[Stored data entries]
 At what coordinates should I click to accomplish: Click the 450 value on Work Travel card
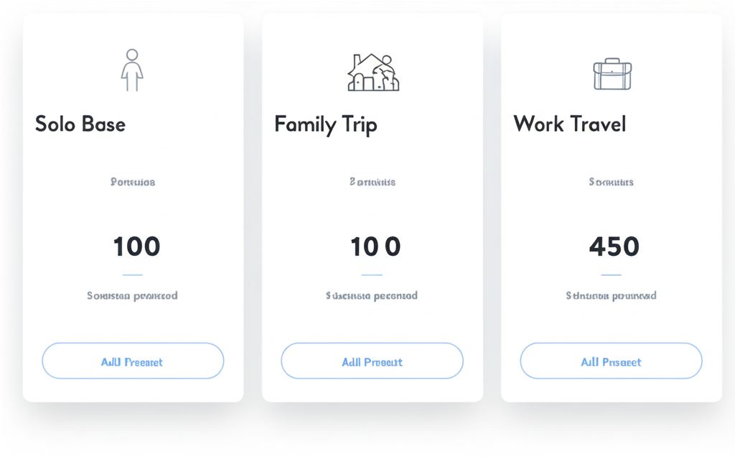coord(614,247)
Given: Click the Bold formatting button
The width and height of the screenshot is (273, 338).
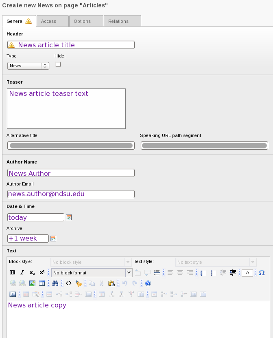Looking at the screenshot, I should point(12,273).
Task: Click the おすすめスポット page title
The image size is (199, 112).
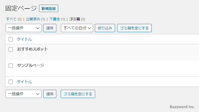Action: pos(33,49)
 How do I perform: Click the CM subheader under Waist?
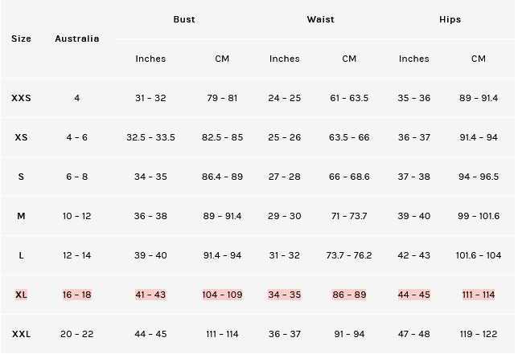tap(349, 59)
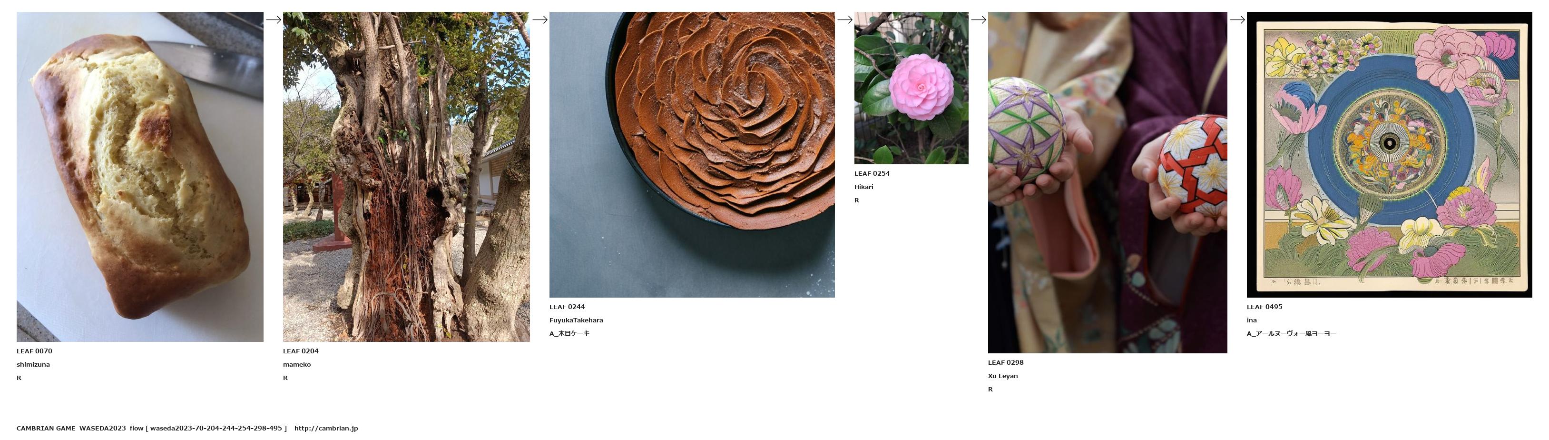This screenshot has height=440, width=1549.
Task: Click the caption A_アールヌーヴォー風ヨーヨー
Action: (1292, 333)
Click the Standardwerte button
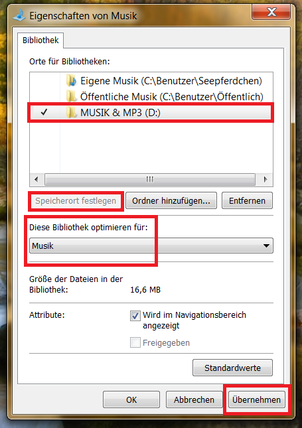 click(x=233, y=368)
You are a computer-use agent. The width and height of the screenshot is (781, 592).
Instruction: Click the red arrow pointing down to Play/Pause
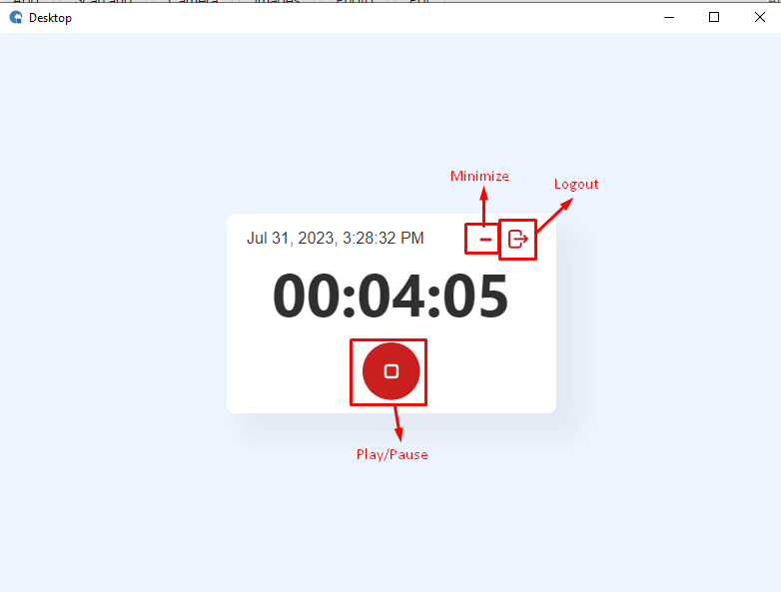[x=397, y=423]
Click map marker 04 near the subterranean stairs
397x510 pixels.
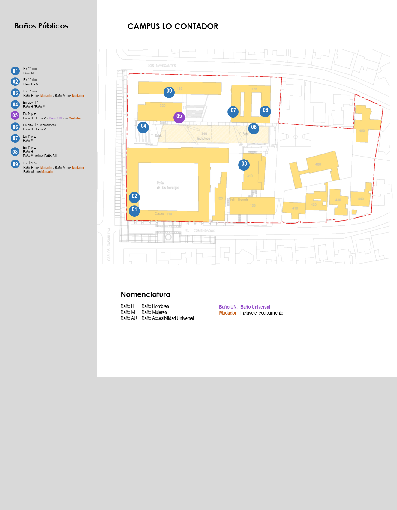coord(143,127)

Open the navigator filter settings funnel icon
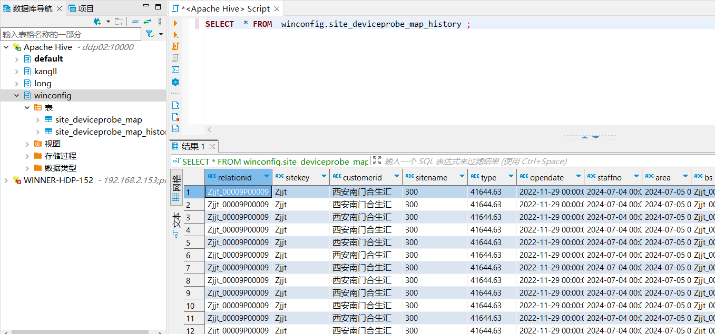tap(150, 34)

ASSIGNMENT:
The lines to reproduce run from the line containing "Click map marker" through the last line of the records above, both included. Copy them exactly and drop the pictures.

OUTPUT FOR THIS EXERCISE:
Click map marker 04 near the subterranean stairs
397x510 pixels.
coord(143,127)

Open the navigator filter settings funnel icon
tap(150, 34)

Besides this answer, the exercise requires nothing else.